▶ _Goal_:
Please repeat the rows from the line with "Food (59, 2113)" to the line with "Shipping Policy (96, 883)", including both of those lines, and nothing else.

▶ _Material supplied_:
◆ ◆ ◆ ◆ ◆

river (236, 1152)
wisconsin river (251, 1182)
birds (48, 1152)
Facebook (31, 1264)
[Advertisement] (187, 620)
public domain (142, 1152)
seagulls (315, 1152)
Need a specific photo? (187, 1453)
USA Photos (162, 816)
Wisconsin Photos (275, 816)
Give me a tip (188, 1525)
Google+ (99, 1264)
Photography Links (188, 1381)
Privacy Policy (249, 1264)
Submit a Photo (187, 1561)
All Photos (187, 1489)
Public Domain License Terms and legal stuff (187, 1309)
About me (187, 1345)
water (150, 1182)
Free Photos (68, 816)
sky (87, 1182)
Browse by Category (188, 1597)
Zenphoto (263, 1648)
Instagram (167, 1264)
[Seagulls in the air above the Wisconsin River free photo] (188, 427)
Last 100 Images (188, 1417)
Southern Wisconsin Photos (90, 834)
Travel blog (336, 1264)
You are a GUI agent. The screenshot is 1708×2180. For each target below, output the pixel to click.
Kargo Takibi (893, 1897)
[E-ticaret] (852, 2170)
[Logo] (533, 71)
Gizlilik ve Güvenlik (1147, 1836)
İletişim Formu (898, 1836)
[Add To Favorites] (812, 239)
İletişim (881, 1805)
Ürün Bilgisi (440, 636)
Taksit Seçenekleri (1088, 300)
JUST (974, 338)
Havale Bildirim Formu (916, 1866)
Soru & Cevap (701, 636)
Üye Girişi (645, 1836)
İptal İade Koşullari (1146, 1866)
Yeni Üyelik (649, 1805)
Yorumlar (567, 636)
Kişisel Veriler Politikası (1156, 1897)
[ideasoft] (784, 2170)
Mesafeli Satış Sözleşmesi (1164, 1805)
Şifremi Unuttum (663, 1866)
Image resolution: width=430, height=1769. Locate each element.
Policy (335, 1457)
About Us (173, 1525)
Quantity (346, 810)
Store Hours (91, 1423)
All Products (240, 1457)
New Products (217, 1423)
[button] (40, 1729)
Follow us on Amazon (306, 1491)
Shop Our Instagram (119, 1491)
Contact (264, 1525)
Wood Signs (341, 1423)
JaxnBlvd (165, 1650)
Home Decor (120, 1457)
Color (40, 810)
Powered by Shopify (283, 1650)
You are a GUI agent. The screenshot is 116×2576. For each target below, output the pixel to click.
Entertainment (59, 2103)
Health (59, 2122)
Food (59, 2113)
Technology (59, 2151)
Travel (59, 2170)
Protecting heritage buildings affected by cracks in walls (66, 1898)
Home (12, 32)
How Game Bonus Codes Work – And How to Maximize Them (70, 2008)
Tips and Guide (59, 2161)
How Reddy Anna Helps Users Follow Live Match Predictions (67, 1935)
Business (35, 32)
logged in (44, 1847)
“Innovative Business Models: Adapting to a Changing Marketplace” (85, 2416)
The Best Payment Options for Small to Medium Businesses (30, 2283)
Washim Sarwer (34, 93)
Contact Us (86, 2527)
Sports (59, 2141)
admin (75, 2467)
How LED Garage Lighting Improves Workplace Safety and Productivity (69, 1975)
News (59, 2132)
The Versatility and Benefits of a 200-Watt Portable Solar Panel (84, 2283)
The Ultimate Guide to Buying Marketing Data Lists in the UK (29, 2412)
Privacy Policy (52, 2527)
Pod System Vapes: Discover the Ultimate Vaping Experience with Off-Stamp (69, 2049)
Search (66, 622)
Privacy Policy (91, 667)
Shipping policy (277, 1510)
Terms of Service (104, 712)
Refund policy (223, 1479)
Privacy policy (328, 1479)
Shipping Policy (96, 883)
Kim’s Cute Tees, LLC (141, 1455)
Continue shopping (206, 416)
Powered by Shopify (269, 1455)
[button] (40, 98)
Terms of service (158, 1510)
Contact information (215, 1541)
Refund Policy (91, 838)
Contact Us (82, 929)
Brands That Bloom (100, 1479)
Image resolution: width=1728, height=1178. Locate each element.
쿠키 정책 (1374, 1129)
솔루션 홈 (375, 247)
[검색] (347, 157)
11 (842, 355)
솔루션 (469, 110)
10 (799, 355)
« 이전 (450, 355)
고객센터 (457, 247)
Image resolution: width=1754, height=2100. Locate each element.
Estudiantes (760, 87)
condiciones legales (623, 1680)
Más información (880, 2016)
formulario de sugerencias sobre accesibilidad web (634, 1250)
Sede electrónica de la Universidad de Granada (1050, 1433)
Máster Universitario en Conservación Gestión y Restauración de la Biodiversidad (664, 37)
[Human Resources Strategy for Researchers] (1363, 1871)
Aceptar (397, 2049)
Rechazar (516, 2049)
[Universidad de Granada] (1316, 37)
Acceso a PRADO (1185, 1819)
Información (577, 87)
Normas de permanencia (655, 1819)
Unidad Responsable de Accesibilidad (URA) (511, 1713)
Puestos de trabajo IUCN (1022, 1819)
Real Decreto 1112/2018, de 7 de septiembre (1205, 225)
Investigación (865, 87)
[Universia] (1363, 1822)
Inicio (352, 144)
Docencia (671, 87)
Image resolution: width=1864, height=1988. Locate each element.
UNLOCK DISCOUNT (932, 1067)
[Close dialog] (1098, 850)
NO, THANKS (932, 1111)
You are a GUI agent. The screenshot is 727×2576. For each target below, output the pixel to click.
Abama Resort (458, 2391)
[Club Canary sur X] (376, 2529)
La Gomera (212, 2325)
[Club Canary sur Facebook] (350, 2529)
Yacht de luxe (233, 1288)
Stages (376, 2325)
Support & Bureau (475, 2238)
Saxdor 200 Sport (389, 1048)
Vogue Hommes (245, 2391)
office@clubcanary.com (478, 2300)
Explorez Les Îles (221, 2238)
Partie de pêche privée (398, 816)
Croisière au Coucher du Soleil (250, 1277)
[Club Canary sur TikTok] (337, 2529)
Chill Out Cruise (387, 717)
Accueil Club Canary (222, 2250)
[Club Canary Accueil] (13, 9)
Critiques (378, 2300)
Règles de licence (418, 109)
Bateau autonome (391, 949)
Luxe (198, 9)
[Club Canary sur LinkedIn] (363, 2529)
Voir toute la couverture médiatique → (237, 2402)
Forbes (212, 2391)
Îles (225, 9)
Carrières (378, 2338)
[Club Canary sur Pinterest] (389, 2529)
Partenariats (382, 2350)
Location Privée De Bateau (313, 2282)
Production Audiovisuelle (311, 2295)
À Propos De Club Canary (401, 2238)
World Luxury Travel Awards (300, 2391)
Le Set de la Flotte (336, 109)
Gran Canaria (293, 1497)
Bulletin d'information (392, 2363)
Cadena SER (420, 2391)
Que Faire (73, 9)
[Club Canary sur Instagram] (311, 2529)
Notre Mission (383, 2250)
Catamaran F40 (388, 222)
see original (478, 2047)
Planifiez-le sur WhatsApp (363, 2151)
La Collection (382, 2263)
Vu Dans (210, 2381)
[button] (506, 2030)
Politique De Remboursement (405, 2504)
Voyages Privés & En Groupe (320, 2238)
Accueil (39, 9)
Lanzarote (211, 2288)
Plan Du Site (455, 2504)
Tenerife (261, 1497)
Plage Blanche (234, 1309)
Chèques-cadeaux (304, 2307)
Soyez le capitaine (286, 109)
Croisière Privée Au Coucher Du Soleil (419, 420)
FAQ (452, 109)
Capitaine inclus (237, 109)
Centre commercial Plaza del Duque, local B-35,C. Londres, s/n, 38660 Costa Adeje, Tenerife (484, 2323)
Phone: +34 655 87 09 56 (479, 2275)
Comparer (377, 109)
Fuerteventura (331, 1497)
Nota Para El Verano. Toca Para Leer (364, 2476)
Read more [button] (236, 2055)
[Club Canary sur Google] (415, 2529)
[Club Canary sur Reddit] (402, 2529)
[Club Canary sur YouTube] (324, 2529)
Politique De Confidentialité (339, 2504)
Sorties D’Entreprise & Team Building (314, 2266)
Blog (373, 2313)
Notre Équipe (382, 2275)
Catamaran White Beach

◆ ◆ ◆ ◆ ◆

▶ _Solution to the exercise_:
Food (59, 2113)
Technology (59, 2151)
Travel (59, 2170)
Protecting heritage buildings affected by cracks in walls (66, 1898)
Home (12, 32)
How Game Bonus Codes Work – And How to Maximize Them (70, 2008)
Tips and Guide (59, 2161)
How Reddy Anna Helps Users Follow Live Match Predictions (67, 1935)
Business (35, 32)
logged in (44, 1847)
“Innovative Business Models: Adapting to a Changing Marketplace” (85, 2416)
The Best Payment Options for Small to Medium Businesses (30, 2283)
Washim Sarwer (34, 93)
Contact Us (86, 2527)
Sports (59, 2141)
admin (75, 2467)
How LED Garage Lighting Improves Workplace Safety and Productivity (69, 1975)
News (59, 2132)
The Versatility and Benefits of a 200-Watt Portable Solar Panel (84, 2283)
The Ultimate Guide to Buying Marketing Data Lists in the UK (29, 2412)
Privacy Policy (52, 2527)
Pod System Vapes: Discover the Ultimate Vaping Experience with Off-Stamp (69, 2049)
Search (66, 622)
Privacy Policy (91, 667)
Shipping policy (277, 1510)
Terms of Service (104, 712)
Refund policy (223, 1479)
Privacy policy (328, 1479)
Shipping Policy (96, 883)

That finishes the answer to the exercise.